Isn't that the entire world's supply of tritium? That's the output all of Canada's heavy water reactors combined, and no one else makes it AFAIK.

http://fire.pppl.gov/fesac_dp_ts_willms.pdf

Edited September 19, 2015 by cryogen

[fredinno]

The Pu-238 restart is already funded. It's a small amount, but it's still more than anyone is doing.

http://www.nature.com/news/nuclear-power-desperately-seeking-plutonium-1.16411

- - - Updated - - -

Isn't that the entire world's supply of tritium? That's the output all of Canada's heavy water reactors combined, and no one else makes it AFAIK.

http://fire.pppl.gov/fesac_dp_ts_willms.pdf

Either way, Amercium RTGs need to be developed and used. 2 missions per decade is pretty small.

[SciMan]

I forgot about the Pu238 restart thing. *DUH*

In that case, Am241 is still perhaps less expensive due to the lack of supply interruptions? I don't know.

Pu238 is obviously the preferred thing due to the superior power per mass.

Agreed that it's not something that should make missions wait, but perhaps there's another isotope out there that's better suited than Am241. Something with half-life in the 10s of years, and doesn't emit gamma or neutrons would be nice. Not sure if one of those exists.

Isn't that the entire world's supply of tritium? That's the output all of Canada's heavy water reactors combined, and no one else makes it AFAIK.

http://fire.pppl.gov/fesac_dp_ts_willms.pdf

That just means that Canada's the only one making it RIGHT NOW.

Heavy water reactors aren't exclusive to Canada.

Fact is, water with one or two tritium atoms is more dense than water with two deuterium atoms.

So a centrifuge can separate them. Might be a moderately special kind of centrifuge, but it's not so special that it could be used for uranium enrichment.

Any country with a heavy water reactor that is unwilling to pay Canada's prices, can set up their own plant. It's just a glorified centrifugal water filter.

Edited September 19, 2015 by SciMan

[passinglurker]

Either way, Amercium RTGs need to be developed and used. 2 missions per decade is pretty small.

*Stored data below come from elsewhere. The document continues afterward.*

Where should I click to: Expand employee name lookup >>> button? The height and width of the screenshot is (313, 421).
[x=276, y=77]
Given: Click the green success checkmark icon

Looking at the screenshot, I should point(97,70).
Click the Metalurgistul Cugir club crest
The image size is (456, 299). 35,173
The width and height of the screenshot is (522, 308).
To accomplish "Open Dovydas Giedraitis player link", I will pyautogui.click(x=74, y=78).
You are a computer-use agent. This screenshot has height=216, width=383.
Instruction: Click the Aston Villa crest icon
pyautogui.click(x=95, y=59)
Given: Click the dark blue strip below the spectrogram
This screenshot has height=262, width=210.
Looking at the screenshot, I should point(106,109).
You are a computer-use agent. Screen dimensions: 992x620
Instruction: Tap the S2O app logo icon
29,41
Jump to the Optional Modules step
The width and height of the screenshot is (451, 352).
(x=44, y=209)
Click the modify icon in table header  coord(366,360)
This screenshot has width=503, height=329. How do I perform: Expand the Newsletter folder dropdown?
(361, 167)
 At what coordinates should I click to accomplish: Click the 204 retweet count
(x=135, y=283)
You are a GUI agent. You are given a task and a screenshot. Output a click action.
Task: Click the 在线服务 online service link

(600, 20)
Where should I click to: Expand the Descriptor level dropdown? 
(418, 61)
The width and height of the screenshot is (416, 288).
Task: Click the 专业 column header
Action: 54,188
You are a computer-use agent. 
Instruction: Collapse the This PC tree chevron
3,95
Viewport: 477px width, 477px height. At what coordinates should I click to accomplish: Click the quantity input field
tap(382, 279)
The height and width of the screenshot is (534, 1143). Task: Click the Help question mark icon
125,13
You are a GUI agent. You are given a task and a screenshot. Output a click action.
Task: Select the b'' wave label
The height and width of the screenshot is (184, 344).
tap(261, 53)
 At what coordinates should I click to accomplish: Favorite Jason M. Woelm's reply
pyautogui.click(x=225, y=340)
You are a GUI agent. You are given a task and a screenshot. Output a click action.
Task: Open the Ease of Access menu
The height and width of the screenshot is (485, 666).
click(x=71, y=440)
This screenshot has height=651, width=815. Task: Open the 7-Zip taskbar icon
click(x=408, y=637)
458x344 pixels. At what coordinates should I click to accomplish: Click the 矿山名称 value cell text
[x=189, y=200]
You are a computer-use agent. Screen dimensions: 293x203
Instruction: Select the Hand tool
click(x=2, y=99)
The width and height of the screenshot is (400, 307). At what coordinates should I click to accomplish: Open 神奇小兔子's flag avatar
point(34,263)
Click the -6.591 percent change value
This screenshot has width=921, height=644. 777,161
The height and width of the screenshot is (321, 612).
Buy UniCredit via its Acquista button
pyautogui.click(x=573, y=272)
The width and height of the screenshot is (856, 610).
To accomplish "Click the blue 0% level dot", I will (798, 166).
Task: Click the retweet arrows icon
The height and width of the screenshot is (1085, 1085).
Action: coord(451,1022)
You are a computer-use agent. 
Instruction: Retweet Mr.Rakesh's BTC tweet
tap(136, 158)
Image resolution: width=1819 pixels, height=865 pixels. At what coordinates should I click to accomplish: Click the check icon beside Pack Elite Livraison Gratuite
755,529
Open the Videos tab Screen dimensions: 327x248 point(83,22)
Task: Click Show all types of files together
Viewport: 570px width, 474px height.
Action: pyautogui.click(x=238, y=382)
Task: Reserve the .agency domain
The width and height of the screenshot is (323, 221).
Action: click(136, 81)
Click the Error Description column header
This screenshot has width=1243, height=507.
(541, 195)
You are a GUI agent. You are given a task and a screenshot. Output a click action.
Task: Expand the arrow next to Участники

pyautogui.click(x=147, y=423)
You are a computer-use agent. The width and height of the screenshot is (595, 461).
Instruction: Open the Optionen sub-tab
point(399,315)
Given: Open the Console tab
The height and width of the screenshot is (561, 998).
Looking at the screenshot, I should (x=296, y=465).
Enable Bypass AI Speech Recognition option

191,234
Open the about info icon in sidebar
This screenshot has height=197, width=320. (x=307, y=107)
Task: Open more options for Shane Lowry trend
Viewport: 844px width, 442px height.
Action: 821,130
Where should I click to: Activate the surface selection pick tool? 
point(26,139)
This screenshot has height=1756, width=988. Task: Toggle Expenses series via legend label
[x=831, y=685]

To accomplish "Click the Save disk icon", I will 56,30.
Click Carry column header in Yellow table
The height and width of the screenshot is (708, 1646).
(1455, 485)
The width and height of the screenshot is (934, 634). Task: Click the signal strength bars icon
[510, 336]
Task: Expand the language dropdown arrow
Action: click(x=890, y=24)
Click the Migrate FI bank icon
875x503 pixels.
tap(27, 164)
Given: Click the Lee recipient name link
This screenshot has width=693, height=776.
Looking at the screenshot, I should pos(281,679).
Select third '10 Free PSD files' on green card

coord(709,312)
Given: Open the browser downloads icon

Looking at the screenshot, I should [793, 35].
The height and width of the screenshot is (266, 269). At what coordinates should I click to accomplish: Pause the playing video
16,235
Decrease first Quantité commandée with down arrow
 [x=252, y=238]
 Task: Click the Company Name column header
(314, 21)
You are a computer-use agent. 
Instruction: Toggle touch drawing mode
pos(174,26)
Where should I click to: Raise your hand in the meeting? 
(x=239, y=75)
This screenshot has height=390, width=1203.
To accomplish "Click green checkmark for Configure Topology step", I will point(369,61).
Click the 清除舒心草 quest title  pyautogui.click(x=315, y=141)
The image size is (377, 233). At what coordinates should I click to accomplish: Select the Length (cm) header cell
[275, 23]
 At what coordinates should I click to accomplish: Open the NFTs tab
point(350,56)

That's not counting missions that can be done with solar panels mind you

I forgot about the Pu238 restart thing. *DUH*

In that case, Am241 is still perhaps less expensive due to the lack of supply interruptions? I don't know.

Pu238 is obviously the preferred thing due to the superior power per mass.

Am241 makes sense for ESA, JAXA, or China who don't have domestic Pu238 production (as far as I know of) and don't have even the slightest chance of buying some from NASA or Russia. Am241 on the other hand is more readily available because they already use it for smoke detectors (no you can't crack enough of these open to make your own RTG the quantities you'd need would get you on every watch list ever)

Agreed that it's not something that should make missions wait, but perhaps there's another isotope out there that's better suited than Am241. Something with half-life in the 10s of years, and doesn't emit gamma or neutrons would be nice. Not sure if one of those exists.

Not sure about how radioactive it is but russia has made Strontium-90 RTG's for lighthouses those have a half life of ~28years

[SciMan]

Odd, I could have sworn I'm the author of that last quote box.

Forum oddities aside, Sr90 seems like a nice option for things landed on the Moon (remember, 14 days in the shade).

It's close enough that replacement could be done (either send a new generator to a base, or send a whole new unmanned thing).

Also, the short half life means that the decay energy is released faster, which means you can use less of it for the same power output compared to an isotope with similar total decay energy but a longer half-life.

[fredinno]

Odd, I could have sworn I'm the author of that last quote box.

Forum oddities aside, Sr90 seems like a nice option for things landed on the Moon (remember, 14 days in the shade).

It's close enough that replacement could be done (either send a new generator to a base, or send a whole new unmanned thing).

Also, the short half life means that the decay energy is released faster, which means you can use less of it for the same power output compared to an isotope with similar total decay energy but a longer half-life.

Is Sr 90 common enough for lunar and station operations?

[Shpaget]

When speaking of sterlings and PVs, let's not forget concentrated solar thermal power. Kind of compromise.